I find German men in particular are obsessed with not losing face or being shown up. It leads to a lot of mansplaining (but they mansplain each other too). If a German man wants to take up a new hobby he will research everything possible about it, then go to the best specialist shop in town and ask the salesperson countless detailed questions, then buy a whole pile of really top-notch gear. When German guys do something, they have to do it really well.
Your man will be (or will have been) a member of the Deutscher Alpen Verein, and their free magazine is called Panorama.

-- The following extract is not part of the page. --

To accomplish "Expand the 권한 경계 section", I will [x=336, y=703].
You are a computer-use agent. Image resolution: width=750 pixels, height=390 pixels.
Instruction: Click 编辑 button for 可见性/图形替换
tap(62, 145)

Someone mentioned he would go to Decathlon for climbing gear in Berlin. It's more complex than that, because it depends what he wants to boast about afterwards. If he wants to show off about the bargainous price he got for gear that's just as good as the expensive stuff, he'll be in Decathlon. But if he wants to show off his insider knowledge, and have a huge discussion with the knowledgeable sales assistant (who will also be a climber, so they can have a boasty pissing contest) then in Berlin he's more likely to be in der Aussteiger, Mont K or Globetrotter. And frankly, Decathlon is a bit downmarket for an image-conscious climber.
Germans have an insurance policy for everything - you could get some fun out of that. Health insurance, house insurance, personal liability, legal, broken glass, sickness... Your man would be frankly incredulous that a Brit doesn't have personal liability insurance.
Ultimately a lot of this is about the image that German men want to project of themselves (cool, a bit wild and rebellious, in control, knowledgeable, nature fan, uses the 'Du' form to everyone whether they like it or not) versus the reality (loves a bargain, likes security, prepared to go Sunday shopping as much as the rest of us if the shops are open, plans things in every detail).